▶ **GIVEN TEXT**:
☆ ☆ ☆

4) In the board game Ticket to Ride, players are given a map of a country and a list of D destinations that they’d like to connect on that map with train routes. Let’s assume players want to always make the entire list of destinations connected, and they want to do it using as few train pieces as possible. The map of the country is essentially an undirected weighted graph where each vertex is a city, and each edge weight is the number of train pieces necessary to directly connect two cities. The player therefore wants to essentially create a minimal spanning tree, only the minimal spanning tree does not need to touch everything in the graph — just the cities in the secret destination list.
Describe a reasonable greedy polynomial-time algorithm that produces a tree connecting the target destinations, and give its running time. Then draw or describe a case in which your algorithm is not optimal. (There is no known polynomial time algorithm for this that is optimal; it’s called the Steiner tree problem.) Your algorithm should employ at least one of Dijkstra’s algorithm, Kruskal’s algorithm, or Prim’s algorithm, and should take reasonable steps to be as close to optimal as possible.
most vertices aren’t destinations
yellow’s destinations
Sample end of the game
weight 3 edge (3 trains)
5) Some network designers are considering creating a “backbone” for network traffic that connects some cities. They have created an undirected graph G where the vertices are all the cities to be connected, edges represent potential network links they could build out, and edge weights represent the bandwidths that would be achievable on each link. The bandwidth that two users in different locations experience will be the minimum of the bandwidths of the links along the best path connecting them. (The best path is the one that maximizes this bottleneck speed.)
It turns out that it is not necessary in this scenario to have a backbone that is more dense than a tree in order to give every user the best bandwidth possible.
Describe an algorithm that takes an undirected weighted graph G and returns a spanning tree T such that every two vertices in the graph are connected in T by the maximum-bandwidth path in G. Explain how you know your algorithm is correct, and analyze its running time.
Part II – Dijkstra’s Algorithm with Online Updates
Dijkstra’s algorithm can be used by Internet routers to find the best paths to other routers. But the Internet is unreliable, and links can go down and come back up. Whenever either of these events happens, recomputing Dijkstra’s algorithm on the entire Internet graph may not be necessary.
Write a program, Dijkstra.java, that takes two filenames as command-line arguments. The first file should be a list of edges that make up a graph, one edge per line, in the format
vertexname1,vertexname2=distance
For example, “V1,V5=10” (no spaces). You may assume positive integer distances and alphanumeric vertex names. The vertex V0 represents our own location on the network. No vertex on the graph will have degree greater than 10.
The second file should be a list of updates to the graph where each update is of the form vertexname1,vertexname2=D
or
vertexname1,vertexname2=U
indicating that a link is down or up. These represent messages about the state of the network, updating the information about which edges are actually available. Messages may be redundant, telling you that a link is down when it already is down, but they won’t maliciously tell you about edges that didn’t exist in the original graph.

☆ ☆ ☆

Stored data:
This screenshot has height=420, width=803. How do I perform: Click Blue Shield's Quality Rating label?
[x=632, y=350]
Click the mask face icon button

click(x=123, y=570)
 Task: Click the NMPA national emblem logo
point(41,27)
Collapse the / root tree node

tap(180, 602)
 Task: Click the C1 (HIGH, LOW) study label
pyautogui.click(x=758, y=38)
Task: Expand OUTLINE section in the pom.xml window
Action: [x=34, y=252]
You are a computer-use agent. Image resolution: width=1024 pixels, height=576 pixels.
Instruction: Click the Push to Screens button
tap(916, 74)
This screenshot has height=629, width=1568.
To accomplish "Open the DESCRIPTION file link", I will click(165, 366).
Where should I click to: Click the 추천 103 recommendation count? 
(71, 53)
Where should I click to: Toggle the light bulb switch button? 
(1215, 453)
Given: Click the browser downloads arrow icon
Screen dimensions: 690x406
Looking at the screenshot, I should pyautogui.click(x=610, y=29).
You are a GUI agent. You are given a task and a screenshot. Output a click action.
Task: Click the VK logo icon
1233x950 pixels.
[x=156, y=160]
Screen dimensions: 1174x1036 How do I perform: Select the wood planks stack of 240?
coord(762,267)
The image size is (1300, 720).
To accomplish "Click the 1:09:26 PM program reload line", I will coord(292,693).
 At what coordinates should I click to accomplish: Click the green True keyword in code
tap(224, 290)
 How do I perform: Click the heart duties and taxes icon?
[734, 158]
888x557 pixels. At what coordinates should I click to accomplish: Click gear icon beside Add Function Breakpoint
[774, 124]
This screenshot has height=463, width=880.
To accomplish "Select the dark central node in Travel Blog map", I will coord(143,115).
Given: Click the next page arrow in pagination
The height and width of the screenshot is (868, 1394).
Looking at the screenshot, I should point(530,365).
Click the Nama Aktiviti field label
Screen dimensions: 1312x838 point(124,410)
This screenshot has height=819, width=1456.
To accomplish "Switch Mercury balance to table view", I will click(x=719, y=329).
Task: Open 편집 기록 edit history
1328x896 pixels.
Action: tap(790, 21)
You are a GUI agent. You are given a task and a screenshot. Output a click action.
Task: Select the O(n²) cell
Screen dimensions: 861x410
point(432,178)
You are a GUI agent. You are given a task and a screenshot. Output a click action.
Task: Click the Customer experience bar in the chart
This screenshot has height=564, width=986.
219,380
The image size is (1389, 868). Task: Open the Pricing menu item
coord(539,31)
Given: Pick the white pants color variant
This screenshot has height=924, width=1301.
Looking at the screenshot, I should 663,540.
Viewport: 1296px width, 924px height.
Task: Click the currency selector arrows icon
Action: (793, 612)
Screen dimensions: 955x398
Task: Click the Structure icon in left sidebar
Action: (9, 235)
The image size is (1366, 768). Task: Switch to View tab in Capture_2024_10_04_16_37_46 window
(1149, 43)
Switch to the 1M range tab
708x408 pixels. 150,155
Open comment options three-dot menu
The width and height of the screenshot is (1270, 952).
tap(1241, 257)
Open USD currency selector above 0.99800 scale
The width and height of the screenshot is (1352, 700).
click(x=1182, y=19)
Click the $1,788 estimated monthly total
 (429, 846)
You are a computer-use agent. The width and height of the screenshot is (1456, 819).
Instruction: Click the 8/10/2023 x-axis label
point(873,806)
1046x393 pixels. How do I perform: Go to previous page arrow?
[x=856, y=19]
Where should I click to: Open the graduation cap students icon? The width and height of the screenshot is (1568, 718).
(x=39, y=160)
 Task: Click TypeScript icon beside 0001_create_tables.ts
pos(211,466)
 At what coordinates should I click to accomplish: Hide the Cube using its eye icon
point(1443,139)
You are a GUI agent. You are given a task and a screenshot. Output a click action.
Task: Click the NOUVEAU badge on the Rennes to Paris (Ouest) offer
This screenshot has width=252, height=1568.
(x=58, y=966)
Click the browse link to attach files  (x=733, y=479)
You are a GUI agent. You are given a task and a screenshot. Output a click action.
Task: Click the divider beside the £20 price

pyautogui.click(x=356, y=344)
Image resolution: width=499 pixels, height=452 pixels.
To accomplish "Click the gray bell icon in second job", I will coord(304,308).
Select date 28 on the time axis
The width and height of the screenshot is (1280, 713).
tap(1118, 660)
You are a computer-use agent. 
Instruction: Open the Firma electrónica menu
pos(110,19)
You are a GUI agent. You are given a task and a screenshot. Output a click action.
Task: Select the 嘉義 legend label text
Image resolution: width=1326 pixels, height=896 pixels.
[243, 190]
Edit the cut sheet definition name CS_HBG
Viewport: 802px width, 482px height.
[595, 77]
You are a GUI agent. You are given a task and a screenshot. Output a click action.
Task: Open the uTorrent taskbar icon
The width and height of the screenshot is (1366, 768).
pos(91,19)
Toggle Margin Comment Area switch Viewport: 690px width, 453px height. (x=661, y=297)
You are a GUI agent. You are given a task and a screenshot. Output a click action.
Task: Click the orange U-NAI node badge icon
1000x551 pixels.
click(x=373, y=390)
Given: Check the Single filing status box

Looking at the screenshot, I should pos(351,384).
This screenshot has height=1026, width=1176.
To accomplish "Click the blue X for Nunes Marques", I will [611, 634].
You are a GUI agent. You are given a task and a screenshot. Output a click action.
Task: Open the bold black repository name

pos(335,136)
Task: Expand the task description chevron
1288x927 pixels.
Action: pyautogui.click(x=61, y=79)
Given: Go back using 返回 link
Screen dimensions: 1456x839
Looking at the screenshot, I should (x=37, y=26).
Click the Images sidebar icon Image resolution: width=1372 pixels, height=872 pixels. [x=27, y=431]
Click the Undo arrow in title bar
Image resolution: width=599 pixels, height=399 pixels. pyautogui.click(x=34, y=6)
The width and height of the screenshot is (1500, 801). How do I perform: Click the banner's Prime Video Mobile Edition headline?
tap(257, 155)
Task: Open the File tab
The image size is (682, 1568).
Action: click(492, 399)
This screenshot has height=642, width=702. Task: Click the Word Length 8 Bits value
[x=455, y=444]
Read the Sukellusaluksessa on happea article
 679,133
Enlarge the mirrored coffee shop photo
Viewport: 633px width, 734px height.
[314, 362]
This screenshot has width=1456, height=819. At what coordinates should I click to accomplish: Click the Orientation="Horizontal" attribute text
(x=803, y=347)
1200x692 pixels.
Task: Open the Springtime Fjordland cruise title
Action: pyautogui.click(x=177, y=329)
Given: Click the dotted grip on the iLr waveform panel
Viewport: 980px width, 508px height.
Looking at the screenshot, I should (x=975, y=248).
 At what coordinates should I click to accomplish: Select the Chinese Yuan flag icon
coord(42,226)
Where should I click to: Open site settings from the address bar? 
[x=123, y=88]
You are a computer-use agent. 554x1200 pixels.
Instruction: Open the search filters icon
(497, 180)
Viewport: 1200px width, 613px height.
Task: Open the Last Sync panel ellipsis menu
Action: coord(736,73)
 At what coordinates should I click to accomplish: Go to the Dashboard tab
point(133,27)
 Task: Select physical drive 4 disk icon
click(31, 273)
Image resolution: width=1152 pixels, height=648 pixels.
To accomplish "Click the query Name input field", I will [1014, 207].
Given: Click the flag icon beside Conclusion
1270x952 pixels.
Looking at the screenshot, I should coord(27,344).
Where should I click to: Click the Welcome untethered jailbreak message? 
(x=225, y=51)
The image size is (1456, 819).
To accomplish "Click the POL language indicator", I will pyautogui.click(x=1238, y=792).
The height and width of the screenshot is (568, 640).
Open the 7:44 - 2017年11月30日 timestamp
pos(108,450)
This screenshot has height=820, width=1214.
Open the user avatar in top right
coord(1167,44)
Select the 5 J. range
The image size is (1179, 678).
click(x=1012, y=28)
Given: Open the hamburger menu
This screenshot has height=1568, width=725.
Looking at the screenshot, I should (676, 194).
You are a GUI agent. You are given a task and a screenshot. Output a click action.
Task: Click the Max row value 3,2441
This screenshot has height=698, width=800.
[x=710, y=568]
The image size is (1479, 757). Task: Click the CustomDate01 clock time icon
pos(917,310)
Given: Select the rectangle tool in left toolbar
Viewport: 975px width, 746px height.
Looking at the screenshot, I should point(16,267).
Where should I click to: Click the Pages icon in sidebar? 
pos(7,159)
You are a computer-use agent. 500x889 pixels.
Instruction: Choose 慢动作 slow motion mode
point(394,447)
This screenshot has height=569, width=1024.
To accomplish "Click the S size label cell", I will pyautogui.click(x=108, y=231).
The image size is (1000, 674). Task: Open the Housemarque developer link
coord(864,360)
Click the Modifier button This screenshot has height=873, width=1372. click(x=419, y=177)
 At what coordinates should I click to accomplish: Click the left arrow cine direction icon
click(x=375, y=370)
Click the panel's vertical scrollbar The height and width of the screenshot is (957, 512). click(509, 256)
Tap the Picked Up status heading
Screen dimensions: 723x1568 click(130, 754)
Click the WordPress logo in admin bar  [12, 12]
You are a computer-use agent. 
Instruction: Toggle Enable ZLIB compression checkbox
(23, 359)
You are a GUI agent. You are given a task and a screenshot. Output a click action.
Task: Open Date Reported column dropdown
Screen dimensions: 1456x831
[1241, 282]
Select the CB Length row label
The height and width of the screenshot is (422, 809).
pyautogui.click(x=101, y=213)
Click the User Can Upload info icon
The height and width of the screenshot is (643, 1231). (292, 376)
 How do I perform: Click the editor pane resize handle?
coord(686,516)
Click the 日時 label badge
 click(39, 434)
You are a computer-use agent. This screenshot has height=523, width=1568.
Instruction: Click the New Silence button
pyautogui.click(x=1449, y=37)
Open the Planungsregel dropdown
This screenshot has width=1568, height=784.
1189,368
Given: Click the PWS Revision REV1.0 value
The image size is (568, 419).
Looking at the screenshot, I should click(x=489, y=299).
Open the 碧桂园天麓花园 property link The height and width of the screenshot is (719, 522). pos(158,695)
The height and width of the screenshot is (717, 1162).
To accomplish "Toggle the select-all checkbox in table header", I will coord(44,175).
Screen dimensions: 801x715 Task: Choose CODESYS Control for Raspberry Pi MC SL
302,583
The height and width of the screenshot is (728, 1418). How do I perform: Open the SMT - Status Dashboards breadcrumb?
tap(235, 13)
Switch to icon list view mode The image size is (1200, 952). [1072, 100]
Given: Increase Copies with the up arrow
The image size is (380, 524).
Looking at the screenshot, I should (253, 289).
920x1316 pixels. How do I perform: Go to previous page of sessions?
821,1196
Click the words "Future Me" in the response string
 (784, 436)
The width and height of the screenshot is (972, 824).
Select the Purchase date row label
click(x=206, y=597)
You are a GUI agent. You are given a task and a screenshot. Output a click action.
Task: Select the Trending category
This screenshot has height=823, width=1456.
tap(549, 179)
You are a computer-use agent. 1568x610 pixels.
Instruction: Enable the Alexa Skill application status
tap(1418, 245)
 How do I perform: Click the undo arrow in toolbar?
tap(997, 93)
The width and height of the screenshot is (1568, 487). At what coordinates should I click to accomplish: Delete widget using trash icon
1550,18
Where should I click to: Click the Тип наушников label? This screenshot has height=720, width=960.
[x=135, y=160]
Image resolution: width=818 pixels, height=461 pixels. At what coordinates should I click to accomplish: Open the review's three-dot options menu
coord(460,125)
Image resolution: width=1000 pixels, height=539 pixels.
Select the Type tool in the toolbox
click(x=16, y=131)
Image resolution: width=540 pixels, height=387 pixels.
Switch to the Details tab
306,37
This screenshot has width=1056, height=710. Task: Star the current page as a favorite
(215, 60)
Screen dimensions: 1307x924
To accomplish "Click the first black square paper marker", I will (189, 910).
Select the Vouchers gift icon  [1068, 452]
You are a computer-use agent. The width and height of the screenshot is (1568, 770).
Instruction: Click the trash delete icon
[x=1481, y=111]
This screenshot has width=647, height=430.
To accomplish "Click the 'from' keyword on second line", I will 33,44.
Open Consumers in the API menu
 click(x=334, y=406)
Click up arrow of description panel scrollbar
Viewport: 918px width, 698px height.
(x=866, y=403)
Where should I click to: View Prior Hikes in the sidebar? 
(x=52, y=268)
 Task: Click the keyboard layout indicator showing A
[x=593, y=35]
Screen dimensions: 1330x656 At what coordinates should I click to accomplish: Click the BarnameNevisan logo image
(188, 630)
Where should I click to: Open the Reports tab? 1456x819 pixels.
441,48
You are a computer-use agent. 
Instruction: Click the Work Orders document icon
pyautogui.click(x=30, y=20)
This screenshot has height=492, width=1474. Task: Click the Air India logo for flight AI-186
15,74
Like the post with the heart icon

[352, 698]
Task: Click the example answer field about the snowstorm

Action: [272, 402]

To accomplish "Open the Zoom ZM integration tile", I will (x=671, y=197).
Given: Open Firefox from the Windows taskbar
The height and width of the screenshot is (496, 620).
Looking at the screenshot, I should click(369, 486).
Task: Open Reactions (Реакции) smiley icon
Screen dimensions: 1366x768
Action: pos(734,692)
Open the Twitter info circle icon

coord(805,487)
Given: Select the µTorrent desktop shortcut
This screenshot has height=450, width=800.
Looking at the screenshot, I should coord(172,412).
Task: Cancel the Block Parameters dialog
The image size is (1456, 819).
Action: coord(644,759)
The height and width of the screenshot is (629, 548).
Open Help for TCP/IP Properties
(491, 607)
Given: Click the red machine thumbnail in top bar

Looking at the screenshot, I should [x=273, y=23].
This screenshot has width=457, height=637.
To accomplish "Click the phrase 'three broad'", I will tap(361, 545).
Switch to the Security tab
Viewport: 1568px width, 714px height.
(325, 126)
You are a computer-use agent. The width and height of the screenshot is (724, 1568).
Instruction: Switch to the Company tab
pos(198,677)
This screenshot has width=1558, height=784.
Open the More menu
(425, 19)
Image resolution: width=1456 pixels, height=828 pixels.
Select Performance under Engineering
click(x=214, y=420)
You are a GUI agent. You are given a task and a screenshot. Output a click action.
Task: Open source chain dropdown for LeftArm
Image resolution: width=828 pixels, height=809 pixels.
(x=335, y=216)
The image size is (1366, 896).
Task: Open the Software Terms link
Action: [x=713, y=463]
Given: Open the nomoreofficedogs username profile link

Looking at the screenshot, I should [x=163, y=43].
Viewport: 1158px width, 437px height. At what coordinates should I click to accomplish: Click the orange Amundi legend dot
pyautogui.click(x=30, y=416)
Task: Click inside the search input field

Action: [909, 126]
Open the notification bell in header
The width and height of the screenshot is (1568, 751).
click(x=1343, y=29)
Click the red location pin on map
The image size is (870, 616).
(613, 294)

☆ ☆ ☆

▶ **CHALLENGE A**: Decide whether each statement agrees with the graph algorithms assignment. For each, answer yes or no and quote the words of the text that settle it. (i) In the Ticket to Ride problem, an edge weight is the number of train pieces needed to directly connect two cities. (ii) The update file may report a link that was not in the original graph. (iii) A vertex in the Dijkstra.java input graph may have a degree of up to 20.
▶ **CHALLENGE B**: Copy the passage of the graph algorithms assignment starting at "The second file" and ending at "the original graph.".

▶ **FULL ANSWER A**:
(i) Yes: "each edge weight is the number of train pieces necessary to directly connect two cities"
(ii) No: "they won’t maliciously tell you about edges that didn’t exist in the original graph"
(iii) No: "No vertex on the graph will have degree greater than 10."

▶ **FULL ANSWER B**:
The second file should be a list of updates to the graph where each update is of the form vertexname1,vertexname2=D
or
vertexname1,vertexname2=U
indicating that a link is down or up. These represent messages about the state of the network, updating the information about which edges are actually available. Messages may be redundant, telling you that a link is down when it already is down, but they won’t maliciously tell you about edges that didn’t exist in the original graph.